Design of Quasi-Experiment
The planned quasi-experiment will be carried out via the EVIDENT platform and will include questions designed to elicit customers’ biases as well as their financial and environmental literacy levels. Finally, the participant will be asked to choose between various pricing schemes that include simple and more complex non-linear energy consumption charges. The aim of the quasi-experiment is to obtain some proxy estimates about the drivers of the observed heterogeneity in customers’ price misperceptions and leverage the findings for specific policy recommendations. The experiment is designed in a way to elicit consumers’ perceptions about different pricing schemes and to relate findings with potential behavioural biases and the participants’ financial and environmental literacy levels. The implementation of the experiment is expected to take place through the EVIDENT’s platform and it is designed as follows:
- 1st step: Participants answer a small set of questions for collecting demographic data.
- 2nd step: Participants answer a small set of questions related to biases.
- 3rd step: Participants answer a small set of questions related to financial literacy.
- 4th step: Participants answer a small set of questions related to environmental literacy.
- 5th step: Participants answer a small set of questions related to price perceptions.
Key cognitive biases in decision making
Cognitive biases are systemic flaws in the cognitive process that arise as people process and interpret information from their surroundings, influencing their decisions and judgments. Thus, cognitive biases are crucial elements in decision-making and, when combined with low levels of financial literacy, can lead to irrationality during the financial decision-making process. In this respect, seven key cognitive biases in the decision-making process have been identified, as shown in the Figure.
Overconfidence is effectively described as the tendency to overestimate the likelihood of attaining a goal due to the self-righteous assumption that one’s abilities or qualities may be exploited to achieve a specific result.
Conservatism bias is a mental process in which people insist on their past views or impressions even when confronted with contrary facts. This suggests that the conservatism bias encourages individuals to overestimate historical rates while underestimating new evidence.

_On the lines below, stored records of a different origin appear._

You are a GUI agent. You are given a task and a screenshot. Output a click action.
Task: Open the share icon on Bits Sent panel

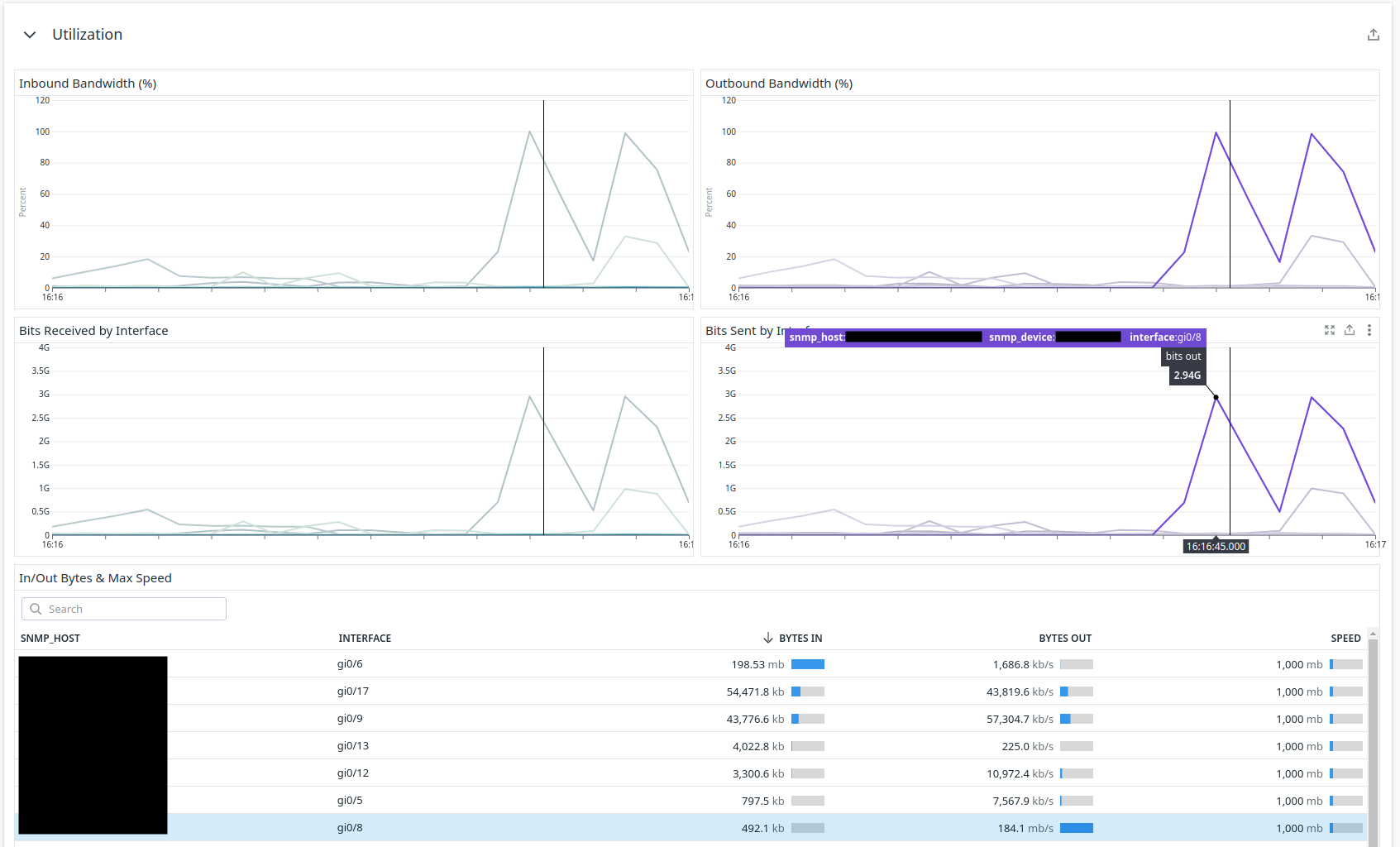(1350, 330)
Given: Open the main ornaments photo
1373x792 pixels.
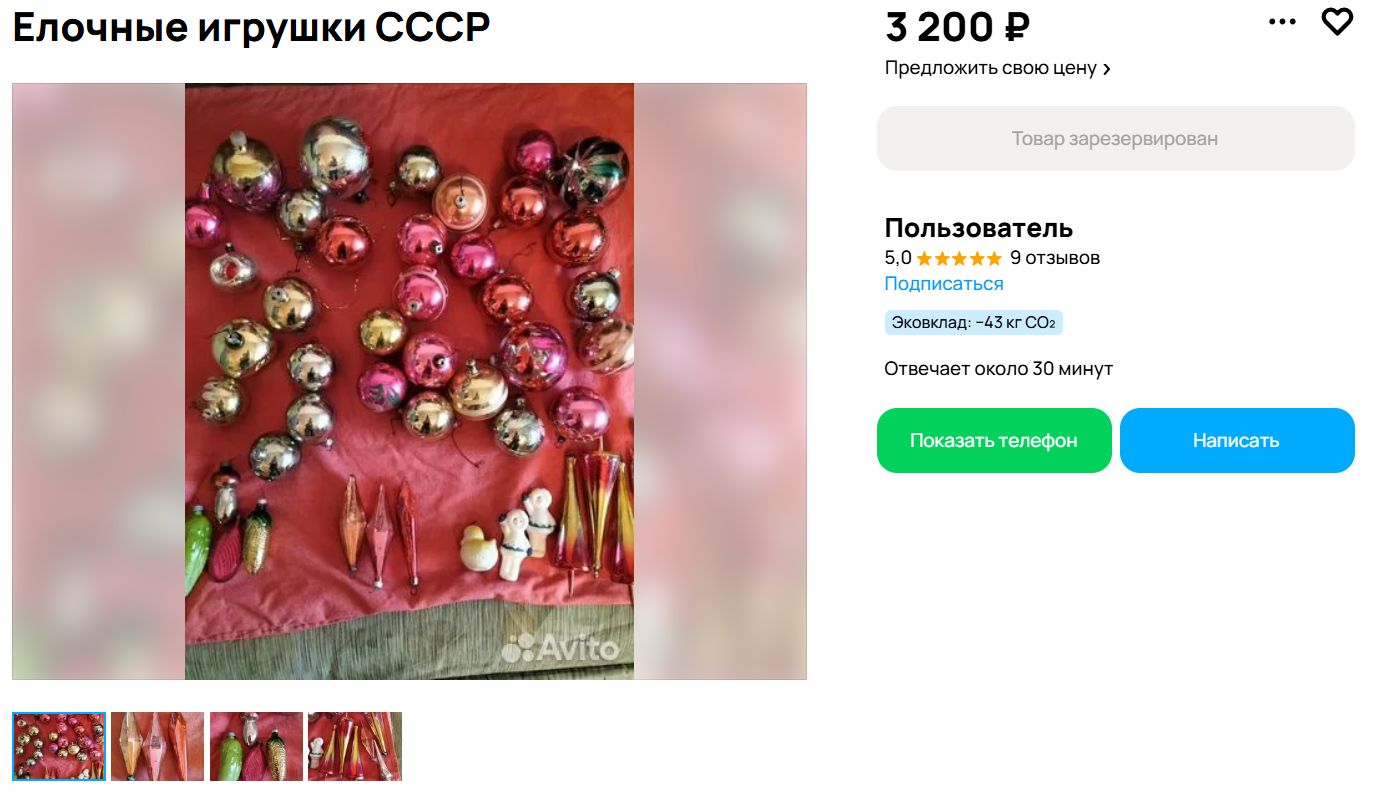Looking at the screenshot, I should coord(409,381).
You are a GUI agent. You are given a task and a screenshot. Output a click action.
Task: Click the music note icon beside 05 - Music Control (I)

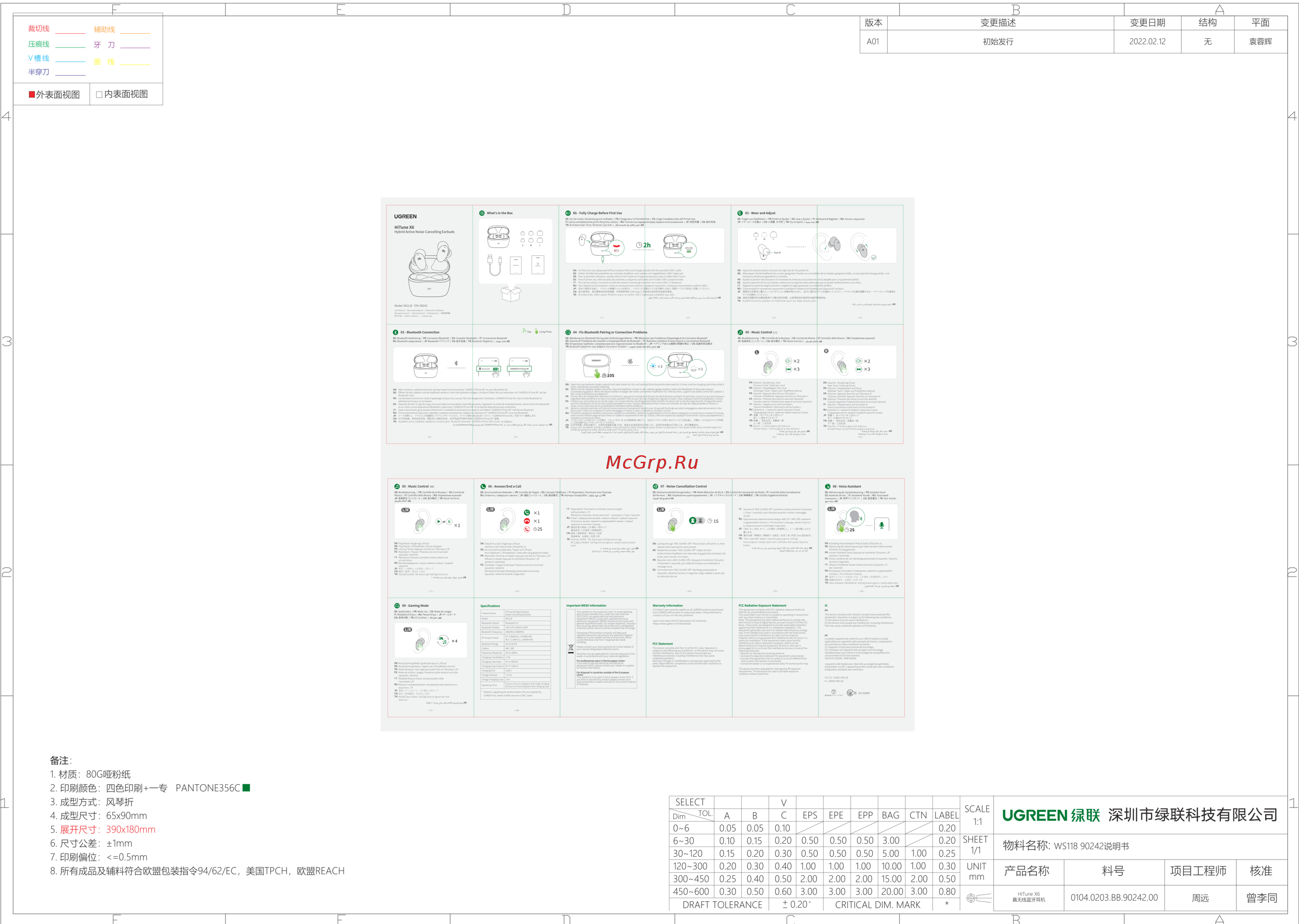click(x=740, y=332)
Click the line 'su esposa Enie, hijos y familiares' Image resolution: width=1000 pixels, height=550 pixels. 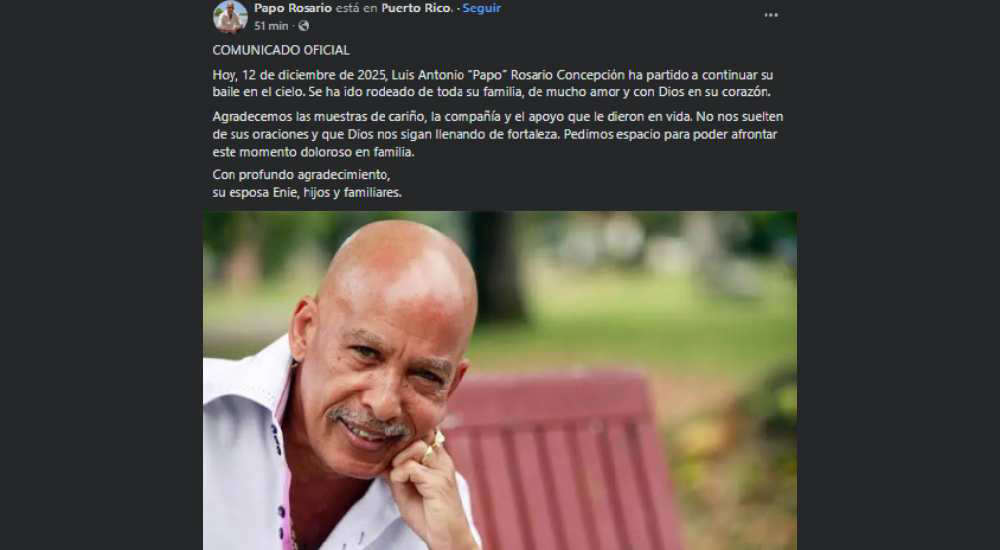pos(307,192)

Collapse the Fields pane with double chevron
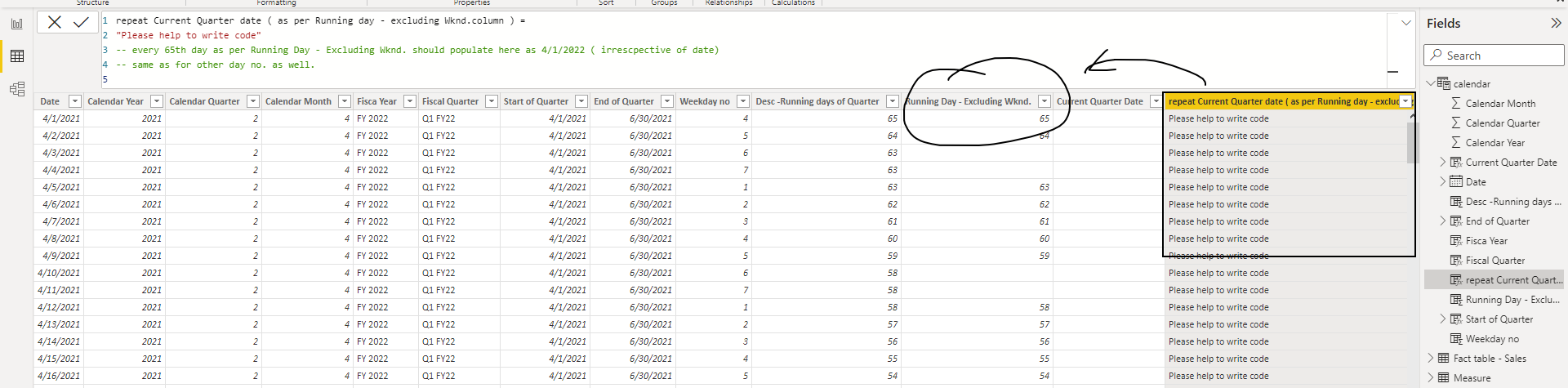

As a result, when new knowledge arrives, people are unable to respond rationally and promptly.
Anchoring bias is the tendency of people to overestimate the likelihood of an uncertain event or to forecast or recall a specific value or result by evaluating the original value and shifting it up or down to make conclusions. Anchoring is a psychological bias that influences how people estimate and interpret probabilities.
Risk tolerance is defined as the level of risk exposure with which an individual is comfortable, or as an estimate of the level of risk an investor is willing to tolerate in his or her investment portfolio, and it is an important factor in financial planning. Furthermore, risk tolerance is linked to other cognitive biases such as overconfidence, the base rate fallacy, and conservatism.
The base-rate fallacy is associated with people’s current assumptions, which influence their judgment and perception of probabilities even when the expected results appear to be statistically inaccurate. When new information is obtained, “rational” investors update those probabilities to reflect the new information; but, when subjected to the base rate fallacy, only a little attention is given to the base rates, whereas too much attention is given to the new information.
Financial self-efficacy is linked to self-confidence, motivation, and optimism that one can overcome a variety of challenges. It also refers to a sense of personal agency and the belief that one can accomplish and succeed in a certain task. Self-efficacy, for example, may influence a person’s perceptions about their ability to influence situations, overcome obstacles, and make decisions.
The present bias refers to the tendency of people to prefer a smaller reward that is closer to the present time rather than a greater later reward. Impatience or the desire for immediate gratification in decision-making are terms that are frequently used to describe the concept of present bias more widely.